It was utterly intoxicating. Like how he knew just where to get that spot on her jugular and how his fingers danced over the scar from the stray bullet in Libya. He wanted to ask, she knew, but they weren’t there yet. How he liked it when she took control and how he was just as happy to wrangle it back.

They’d been in bed for an hour and she never wanted to leave. She wanted him to keep doing what he was doing. Even if he did need to go get the condoms. Yes, he needed to do that. She pushed him off of her and rolled to the side of the bed. “I’ll be right back,” she said, reaching for the shirt she’d all but torn off when they tumbled into his bedroom. “I’ll bring back the box.”
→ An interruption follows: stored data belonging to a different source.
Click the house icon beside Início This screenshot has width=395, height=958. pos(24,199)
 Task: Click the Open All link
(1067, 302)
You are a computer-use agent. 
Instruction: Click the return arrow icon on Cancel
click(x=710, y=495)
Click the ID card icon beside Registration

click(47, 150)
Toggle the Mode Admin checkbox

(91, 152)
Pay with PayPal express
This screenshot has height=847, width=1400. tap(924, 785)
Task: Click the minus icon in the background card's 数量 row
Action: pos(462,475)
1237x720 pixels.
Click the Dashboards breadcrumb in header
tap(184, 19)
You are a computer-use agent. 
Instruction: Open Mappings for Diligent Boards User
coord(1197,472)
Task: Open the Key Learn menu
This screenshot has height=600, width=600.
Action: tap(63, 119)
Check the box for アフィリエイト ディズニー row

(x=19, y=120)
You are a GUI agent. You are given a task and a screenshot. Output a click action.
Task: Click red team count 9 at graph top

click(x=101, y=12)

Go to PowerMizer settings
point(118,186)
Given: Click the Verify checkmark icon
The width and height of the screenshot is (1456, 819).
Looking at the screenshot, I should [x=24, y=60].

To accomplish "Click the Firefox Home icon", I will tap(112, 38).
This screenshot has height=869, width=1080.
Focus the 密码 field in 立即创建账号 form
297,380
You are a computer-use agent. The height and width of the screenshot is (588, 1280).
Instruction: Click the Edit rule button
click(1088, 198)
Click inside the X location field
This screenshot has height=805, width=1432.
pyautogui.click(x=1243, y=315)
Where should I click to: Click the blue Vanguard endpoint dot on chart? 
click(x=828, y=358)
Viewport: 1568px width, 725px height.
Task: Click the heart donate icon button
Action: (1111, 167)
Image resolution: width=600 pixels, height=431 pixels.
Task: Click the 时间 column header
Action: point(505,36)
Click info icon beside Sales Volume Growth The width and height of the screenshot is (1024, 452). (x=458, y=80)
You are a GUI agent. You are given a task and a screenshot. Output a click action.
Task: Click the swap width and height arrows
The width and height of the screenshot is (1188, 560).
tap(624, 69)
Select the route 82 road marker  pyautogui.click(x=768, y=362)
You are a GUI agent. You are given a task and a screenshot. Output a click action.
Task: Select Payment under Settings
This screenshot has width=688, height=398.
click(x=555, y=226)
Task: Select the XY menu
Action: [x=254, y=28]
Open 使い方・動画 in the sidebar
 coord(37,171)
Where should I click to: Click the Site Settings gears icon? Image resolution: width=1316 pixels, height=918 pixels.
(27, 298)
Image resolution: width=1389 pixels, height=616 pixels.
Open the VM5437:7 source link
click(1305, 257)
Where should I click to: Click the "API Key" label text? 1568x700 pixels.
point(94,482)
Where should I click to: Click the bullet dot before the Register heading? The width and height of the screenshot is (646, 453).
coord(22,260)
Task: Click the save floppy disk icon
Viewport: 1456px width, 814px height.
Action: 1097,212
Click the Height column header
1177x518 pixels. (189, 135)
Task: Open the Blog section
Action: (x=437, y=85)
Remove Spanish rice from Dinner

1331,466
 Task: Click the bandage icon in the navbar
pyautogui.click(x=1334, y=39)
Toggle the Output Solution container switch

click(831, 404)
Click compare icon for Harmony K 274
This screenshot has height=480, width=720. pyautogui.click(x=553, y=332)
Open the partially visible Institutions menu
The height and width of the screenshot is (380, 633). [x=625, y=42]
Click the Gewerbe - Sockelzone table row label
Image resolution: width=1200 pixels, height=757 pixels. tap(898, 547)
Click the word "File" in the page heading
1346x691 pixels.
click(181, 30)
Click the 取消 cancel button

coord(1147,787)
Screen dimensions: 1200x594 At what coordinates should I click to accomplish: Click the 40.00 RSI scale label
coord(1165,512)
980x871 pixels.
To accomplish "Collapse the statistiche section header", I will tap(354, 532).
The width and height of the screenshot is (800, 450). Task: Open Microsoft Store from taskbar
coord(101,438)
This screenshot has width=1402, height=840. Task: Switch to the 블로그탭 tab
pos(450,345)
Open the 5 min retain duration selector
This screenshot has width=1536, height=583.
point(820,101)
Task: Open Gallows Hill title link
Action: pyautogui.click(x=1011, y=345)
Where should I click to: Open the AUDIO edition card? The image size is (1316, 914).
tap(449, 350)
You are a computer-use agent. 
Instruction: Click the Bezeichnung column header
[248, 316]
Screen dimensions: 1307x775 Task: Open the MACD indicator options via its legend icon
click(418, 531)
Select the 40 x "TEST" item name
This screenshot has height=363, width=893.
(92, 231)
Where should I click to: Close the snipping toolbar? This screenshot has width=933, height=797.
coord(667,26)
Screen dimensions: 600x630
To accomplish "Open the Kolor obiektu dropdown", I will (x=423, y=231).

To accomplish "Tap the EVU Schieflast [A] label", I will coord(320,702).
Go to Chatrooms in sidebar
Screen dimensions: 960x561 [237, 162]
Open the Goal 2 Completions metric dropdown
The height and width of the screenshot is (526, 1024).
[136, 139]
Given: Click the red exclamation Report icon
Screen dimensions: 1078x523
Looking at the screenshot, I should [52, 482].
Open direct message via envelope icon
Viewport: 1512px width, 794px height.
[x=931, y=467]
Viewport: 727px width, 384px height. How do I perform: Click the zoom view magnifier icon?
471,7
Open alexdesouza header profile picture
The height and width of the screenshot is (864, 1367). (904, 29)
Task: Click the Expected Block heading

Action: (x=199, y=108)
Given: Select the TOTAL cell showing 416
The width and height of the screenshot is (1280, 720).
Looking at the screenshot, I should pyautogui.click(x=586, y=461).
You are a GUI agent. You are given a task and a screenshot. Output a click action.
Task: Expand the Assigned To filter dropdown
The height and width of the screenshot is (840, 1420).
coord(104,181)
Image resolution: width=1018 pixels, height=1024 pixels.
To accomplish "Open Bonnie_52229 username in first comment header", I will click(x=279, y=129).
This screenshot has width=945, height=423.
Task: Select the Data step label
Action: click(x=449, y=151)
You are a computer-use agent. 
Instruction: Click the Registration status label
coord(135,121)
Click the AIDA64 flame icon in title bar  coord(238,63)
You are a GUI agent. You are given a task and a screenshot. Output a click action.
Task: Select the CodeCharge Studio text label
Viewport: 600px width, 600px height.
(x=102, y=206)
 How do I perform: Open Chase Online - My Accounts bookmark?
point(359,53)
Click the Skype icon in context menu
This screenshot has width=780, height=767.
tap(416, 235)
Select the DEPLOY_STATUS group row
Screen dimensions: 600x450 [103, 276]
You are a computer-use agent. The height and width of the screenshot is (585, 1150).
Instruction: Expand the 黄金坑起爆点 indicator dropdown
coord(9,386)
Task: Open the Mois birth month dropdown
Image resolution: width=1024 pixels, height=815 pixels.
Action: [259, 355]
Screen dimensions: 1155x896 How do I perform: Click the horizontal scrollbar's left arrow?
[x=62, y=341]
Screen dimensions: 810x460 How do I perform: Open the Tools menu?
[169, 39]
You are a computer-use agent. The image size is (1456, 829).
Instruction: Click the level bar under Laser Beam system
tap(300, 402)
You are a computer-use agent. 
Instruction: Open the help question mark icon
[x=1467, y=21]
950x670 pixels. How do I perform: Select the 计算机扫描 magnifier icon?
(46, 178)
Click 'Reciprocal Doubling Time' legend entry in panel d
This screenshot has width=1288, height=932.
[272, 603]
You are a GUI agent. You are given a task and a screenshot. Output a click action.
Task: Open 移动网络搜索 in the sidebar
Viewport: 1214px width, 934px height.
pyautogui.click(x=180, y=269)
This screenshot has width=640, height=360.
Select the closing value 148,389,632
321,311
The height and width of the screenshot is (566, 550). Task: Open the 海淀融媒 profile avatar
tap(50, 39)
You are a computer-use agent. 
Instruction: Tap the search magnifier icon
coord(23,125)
Okay, maybe it gave her a chance to snoop. How many toothbrushes were hiding out here. How many women wandered through here. She was sure she was another notch on his bedpost and she wanted to pretend that she didn’t care, but she did. She’d had her fair share of casual sex over the years and the older she got, the less she liked it. She didn’t want Jerry to just be a one night stand.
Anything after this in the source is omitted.